1. There are two kinds of books that I read. Sci-Fi/Fantasy and recipe books. Ok, secretly there are THREE kinds of books – I also read Jilly Cooper/Olivia Goldsmith-type trashy, frothy novels on the side, when no one is looking. It’s a guilty pleasure of mine, and I just can’t help it.
2. I’m the type of person that reads 4-5 books at the same time. I have a book for each room in the house, and I read them concurrently, and replace each as it finishes. When I received a package from Penguin Books, this is what I was busy on:
- I’ve lost count of which book number this one is in The Game of Thrones series. They’re really good, but my interest keeps waning. They require a lot of thinking and remembering of who’s who in the story.
- Raymond E Feist is my all-time best fantasy writer. I’m currently working my way through everything he’s written. I adore him immensely.
- When I spotted this new Jilly Cooper at an Exclusives sale – I HAD to have it. Remember that guilty pleasure I mentioned?
- David Eddings – another of my best authors.
- JK Rowling’s Non-Harry-Potter book. It started out superbly, but I lost interest. Mainly because it wasn’t Harry Potter. She should totally think about re-visiting Harry Potter. If she doesn’t, she should quit while she’s ahead – nothing beats Potter. I will finish this SOME DAY.
And on to “Thirty Second World”…
The official stuff:
Alison seems to have life sorted. Despite her high-flying job producing commercials she still manages to keep her infant son on the breast and her daughter in Strawberry Pops. But her texts to her best friend Evie tell a much less glamorous story.
Beth is new to the ad industry and desperate to impress. But the more she succeeds at work, the more things seem to be unraveling at home. And to make matters worse, she’s finding it hard to resist the advances of a sleazy colleague.
Things get really messy when a shoot takes their team to an isolated hell-hole in the middle of the South African bush. Accidents happen and dark secrets are revealed, and soon both Beth and Alison are forced to face some home truths.
Saucy and smart, Thirty Second World is a funny, moving, real-world tale set in the unreal world of the South African film industry.
I absolutely adored it. I ploughed through it in one weekend. And abandoned all of the books above, in favour of finishing this story first. Emma van der Vliet has a very South African Olivia Goldsmith-ish way of writing, which I thought was simply superb. I didn’t actually realise that it was a South African novel (I didn’t read the back cover before I started) until I came across the word “kak”. Thereafter it was all references to Cape Town and the South African TV advertising industry, so it was undeniably local – but definitely of an international quality.

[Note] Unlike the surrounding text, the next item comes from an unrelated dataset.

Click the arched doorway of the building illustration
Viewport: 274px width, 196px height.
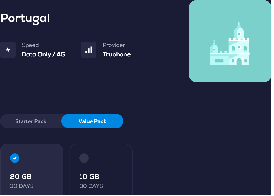click(239, 61)
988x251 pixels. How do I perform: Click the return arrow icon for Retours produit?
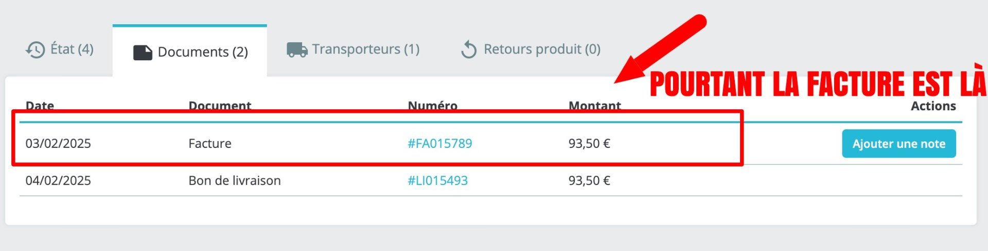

I immediately identified with both main female characters. I’ve been Beth. Working my first job in a seemingly-exciting industry. All bright-eyed with enthusiasm, ready to take on absolutely anything and plough myself 110% into what I was doing – to the detriment of my relationship and myself. I’ve been Alison. Control-freak, hardworking mother desperate to prove that just because I’m have procreated doesn’t mean my work will suffer or that I need help from anyone on anything. I’ve felt like I needed to prove myself, both as a woman and as a mother, in a male-dominated field. I’ve tried and failed dismally at the multi-tasking thing, and eventually come to the realisation that in order to be fair to myself and my family, something has to give. And it’s not them.
I’ve had the same relationship issues as both Beth and Alison. Experienced the same sets of temptations and self-doubts. Bouts of martyr-ism and the total fuck-ups that can result from taking your other half for granted. I’ve put myself in awkward positions simply because I’ve trusted people that I shouldn’t have. I’ve made assumptions where I should have asked questions. I have been these two women.
I laughed while reading this book. I cried, too. Tears of sadness and tears of relief. I’ve felt envy, embarrassment, shame and an entire sphere of emotions I don’t get to experience when I read Sci-Fi/Fantasy novels. I finished this book with both a sense of achievement – that I’d nailed it so quickly – and a sense of sadness – that it was done. That I wouldn’t be able to turn another page and read more about Beth and Alison’s lives.
Have you read this book? What did you think? Is it on your T0-Read List?